Otto Gas Engine Works v. Knerr

Citation7 N.D. 195,73 N.W. 87
PartiesOTTO GAS ENGINE WORKS v. KNERR.
Decision Date18 October 1897
CourtUnited States State Supreme Court of North Dakota
OPINION TEXT STARTS HERE
Syllabus by the Court.

1. In this case an issue of fact was joined, and the action was tried in the district court, without a jury, under section 5630 of the Revised Codes. At the trial the defendant offered to prove a certain state of facts orally, by witnesses produced by him. The offer and the evidence were objected to on various grounds, and the evidence was excluded by the court, and never taken down in writing or in any manner received or preserved upon the record. Held, that such rulings prevented a trial of the action below, within the spirit and meaning of said section of the Code, and that this court cannot consider or dispose of the case finally upon such a record. The evidence, whether admissible or not, under the rules of evidence, should have been taken down and brought upon the record and transmitted to this court for its consideration.

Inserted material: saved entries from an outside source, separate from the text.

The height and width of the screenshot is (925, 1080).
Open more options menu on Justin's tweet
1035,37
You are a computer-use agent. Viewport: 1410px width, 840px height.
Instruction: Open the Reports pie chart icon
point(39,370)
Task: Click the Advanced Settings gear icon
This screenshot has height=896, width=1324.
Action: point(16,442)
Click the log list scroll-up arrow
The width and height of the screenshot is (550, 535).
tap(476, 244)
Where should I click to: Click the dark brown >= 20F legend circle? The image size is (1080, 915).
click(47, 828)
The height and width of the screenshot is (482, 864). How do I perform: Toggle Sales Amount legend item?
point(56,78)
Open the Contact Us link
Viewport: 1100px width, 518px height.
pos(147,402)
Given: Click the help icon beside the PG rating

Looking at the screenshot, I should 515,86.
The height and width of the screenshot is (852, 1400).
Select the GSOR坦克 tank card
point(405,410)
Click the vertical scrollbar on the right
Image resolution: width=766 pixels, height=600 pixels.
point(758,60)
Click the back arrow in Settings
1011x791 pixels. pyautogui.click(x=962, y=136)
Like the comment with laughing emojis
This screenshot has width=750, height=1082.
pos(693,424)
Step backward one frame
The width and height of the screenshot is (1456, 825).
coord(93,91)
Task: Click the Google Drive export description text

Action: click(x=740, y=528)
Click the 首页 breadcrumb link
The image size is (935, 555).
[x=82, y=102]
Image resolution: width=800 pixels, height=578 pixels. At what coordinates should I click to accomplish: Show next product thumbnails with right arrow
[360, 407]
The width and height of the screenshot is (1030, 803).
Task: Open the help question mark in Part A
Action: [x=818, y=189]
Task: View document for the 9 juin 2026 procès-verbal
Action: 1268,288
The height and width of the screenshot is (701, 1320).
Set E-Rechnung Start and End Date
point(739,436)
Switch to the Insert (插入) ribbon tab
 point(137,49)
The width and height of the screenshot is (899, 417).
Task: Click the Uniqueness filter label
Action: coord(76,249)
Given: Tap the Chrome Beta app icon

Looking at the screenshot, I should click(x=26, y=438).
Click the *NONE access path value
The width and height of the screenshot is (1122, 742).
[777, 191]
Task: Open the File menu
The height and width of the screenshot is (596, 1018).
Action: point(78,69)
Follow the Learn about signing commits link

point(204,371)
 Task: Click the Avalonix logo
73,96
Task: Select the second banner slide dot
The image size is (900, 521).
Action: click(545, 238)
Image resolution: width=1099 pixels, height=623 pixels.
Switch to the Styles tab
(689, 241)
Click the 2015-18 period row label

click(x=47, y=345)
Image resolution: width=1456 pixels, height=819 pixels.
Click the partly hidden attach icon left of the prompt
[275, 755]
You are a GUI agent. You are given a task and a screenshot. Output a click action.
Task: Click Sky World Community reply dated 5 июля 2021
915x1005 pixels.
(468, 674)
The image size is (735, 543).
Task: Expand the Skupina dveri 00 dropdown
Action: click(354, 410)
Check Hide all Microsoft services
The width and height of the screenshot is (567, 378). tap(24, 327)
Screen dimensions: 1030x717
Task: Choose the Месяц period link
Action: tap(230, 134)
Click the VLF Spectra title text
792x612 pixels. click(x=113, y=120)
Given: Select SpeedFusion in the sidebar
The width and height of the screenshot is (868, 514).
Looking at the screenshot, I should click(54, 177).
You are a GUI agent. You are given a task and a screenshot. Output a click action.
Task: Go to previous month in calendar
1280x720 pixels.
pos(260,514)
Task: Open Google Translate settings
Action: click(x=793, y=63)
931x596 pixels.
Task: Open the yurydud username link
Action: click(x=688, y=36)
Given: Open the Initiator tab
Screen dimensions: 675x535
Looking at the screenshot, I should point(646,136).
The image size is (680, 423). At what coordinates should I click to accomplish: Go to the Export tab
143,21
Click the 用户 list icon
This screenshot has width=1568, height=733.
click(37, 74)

2. Held, further, that, while all evidence offered at a trial under said section must be preserved and brought upon the record, such section does not operate to abrogate the common-law rules of evidence. Such rules are in full force, and must be applied in the decision of such cases in the district court and in this court.

3. No trial being had below, within the meaning of said section, the judgment must be reversed, and the record remitted for further proceedings.

Appeal from district court, Cass county; William B. McConnell, Judge.

Action by the Otto Gas Engine Works against William A. Knerr to foreclose a chattel mortgage. From a judgment for plaintiff, defendant appeals. Reversed.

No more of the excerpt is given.